Fran agreed with him, the drop in temperature now the sun had gone was very welcome.

‘It’s a shame they close the pool at night,’ Johnny said, his torch sweeping the grassy border. ‘I reckon a swim right about now and then a stint on a sun lounger – or perhaps that would make it a moon lounger – would be fantastic.’

Fran noticed the beam of her own torch tremble at the thought of him in the pool. An image of him, pulling himself from the water and padding across to a lounger, flooded Fran’s brain and did strange things to the base of her stomach. She did her best to shake the image from her mind.

‘I might even feel cold.

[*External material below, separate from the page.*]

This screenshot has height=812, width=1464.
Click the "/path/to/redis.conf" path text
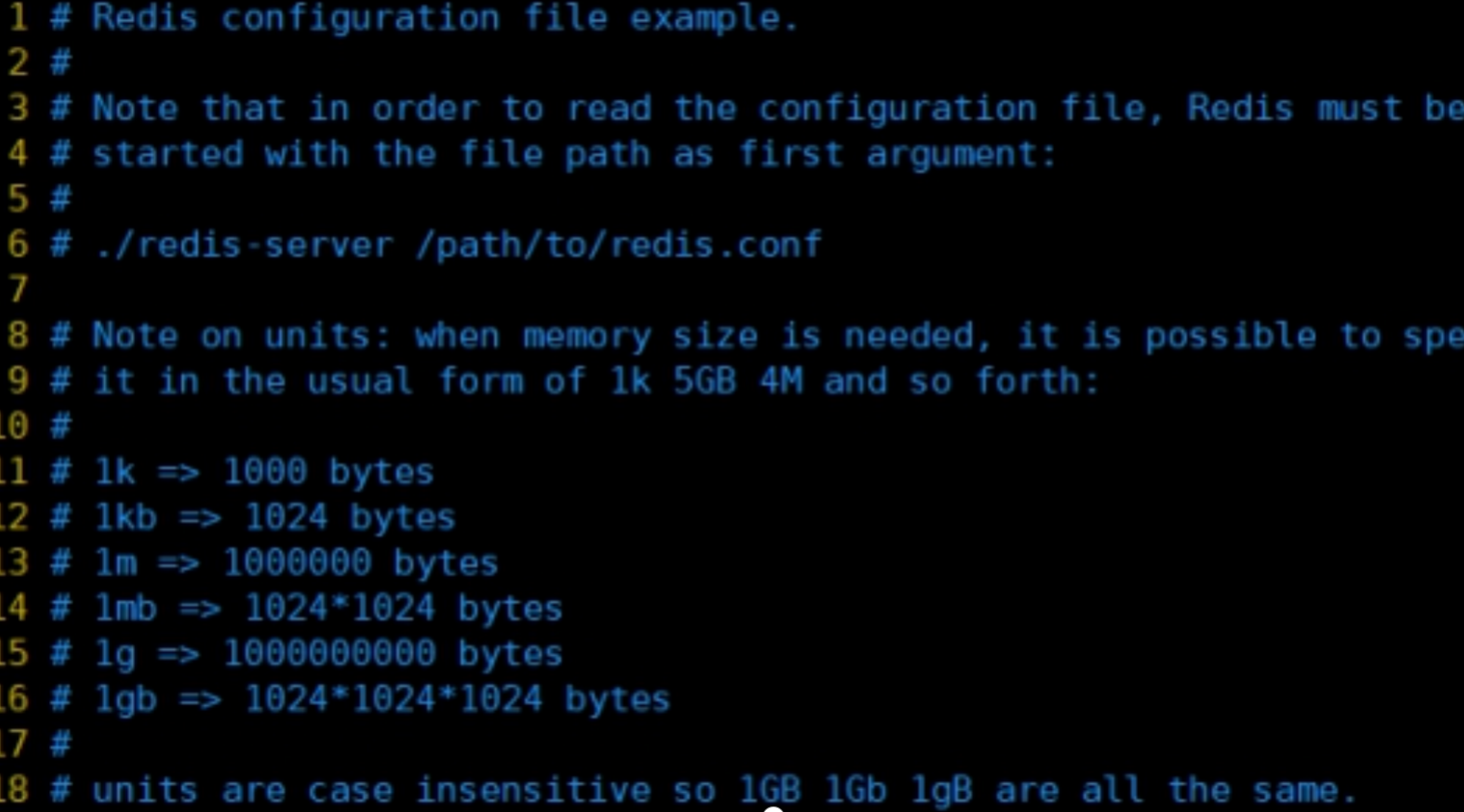pyautogui.click(x=619, y=245)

Do you remember that?’ Johnny asked.

‘Remember what?’ His question caught her off-guard.

‘Feeling cold. Wanting to put on a jumper. Hot drinks in front of an open fire. Winter …’ He sounded wistful.

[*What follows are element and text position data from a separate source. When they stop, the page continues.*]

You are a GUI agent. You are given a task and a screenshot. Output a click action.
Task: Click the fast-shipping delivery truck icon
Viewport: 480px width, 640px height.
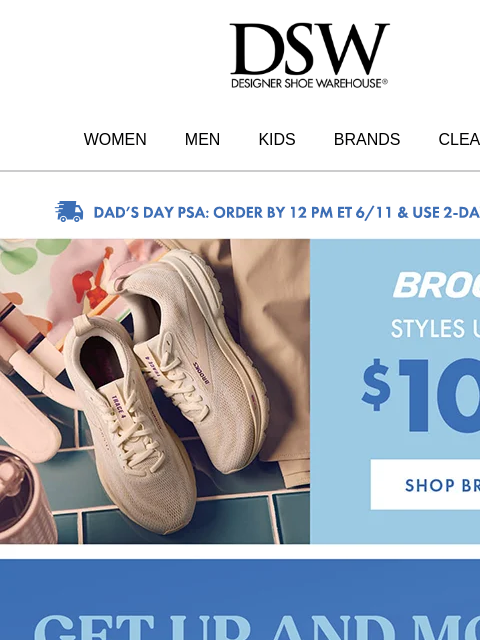69,211
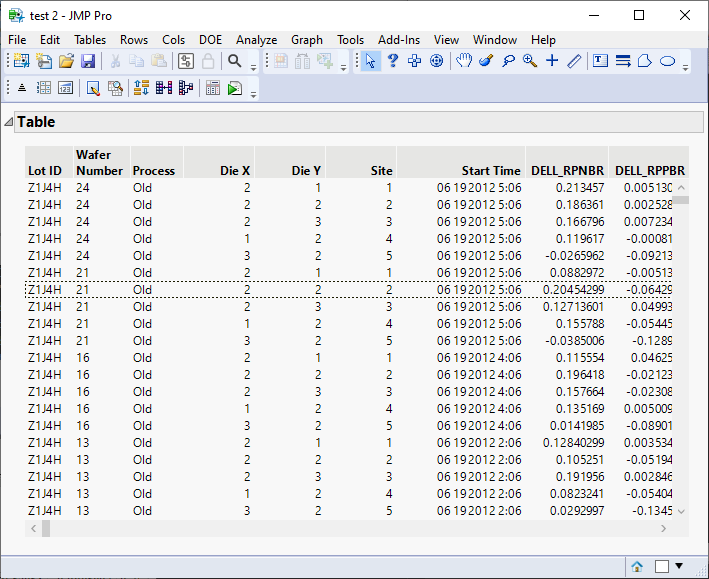This screenshot has height=579, width=709.
Task: Open file using folder icon
Action: (66, 61)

‘I love walking along the beach in the winter. When the sea’s broiling and crashing, it’s so windy the seagulls can hardly hold out their wings and you can taste the salt in the air.’

‘You live near the sea?’

‘I grew up in Lyme Regis.’

‘I think I went there once when I was a kid. Great big curving harbour wall and loads of fossils, is that the place?’

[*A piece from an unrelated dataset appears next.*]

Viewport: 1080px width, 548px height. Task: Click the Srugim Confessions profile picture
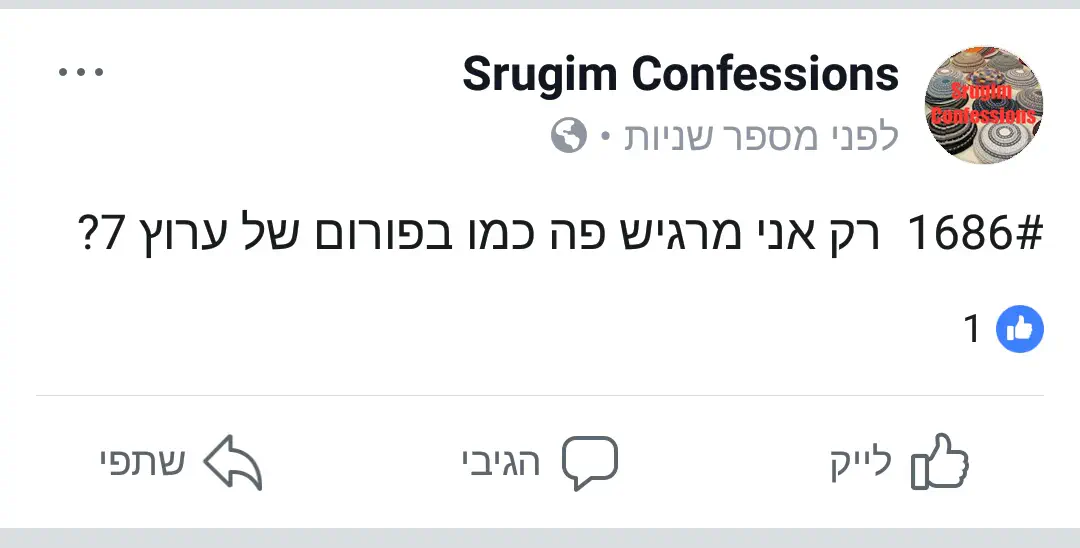985,104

‘Did you go out to the ammonite pavement? It’s a bit of a walk from the main seafront, but it’s so worth it. I used to spend ages out there when I was young, making up all sorts of stories as to why so many ammonites ended up fossilised there.’

‘Ammonite apocalypse – that sort of thing?’ Johnny swung his torch beam around, then apologised when she shielded her eyes from the glare before he turned the light back onto the plants.

‘Funnily enough, some of my imaginings were a bit apocalyptic. Ammonite family picnic gone wrong, ammonite stampede,ammonite on the town turned bad.’ She grinned in the darkness, wondering if he would notice her play on words.

‘Ammonite on the town?’

Fran heard his stifled laughter, and it made her grin even broader. ‘I had a fertile imagination when I was a child, what can I say?’

‘And a decent sense of humour too, it sounds like. Was it just you, or did you have brothers and sisters to help you sculpt your tales of ammonite picnic massacres?’

‘Just me. It was always just me and my mum.’ She remembered her formative years, wondering why she had no father. The clashes she’d had with her mother when she’d asked who he was, and her mother wouldn’t discuss him past telling her they were better off without him. Her later, more adult, reasoning that perhaps her mum had suffered some kind of an attack, maybe had become pregnant against her wishes, and that was why she wouldn’t talk about it. That thought had been enough to make Fran stop asking.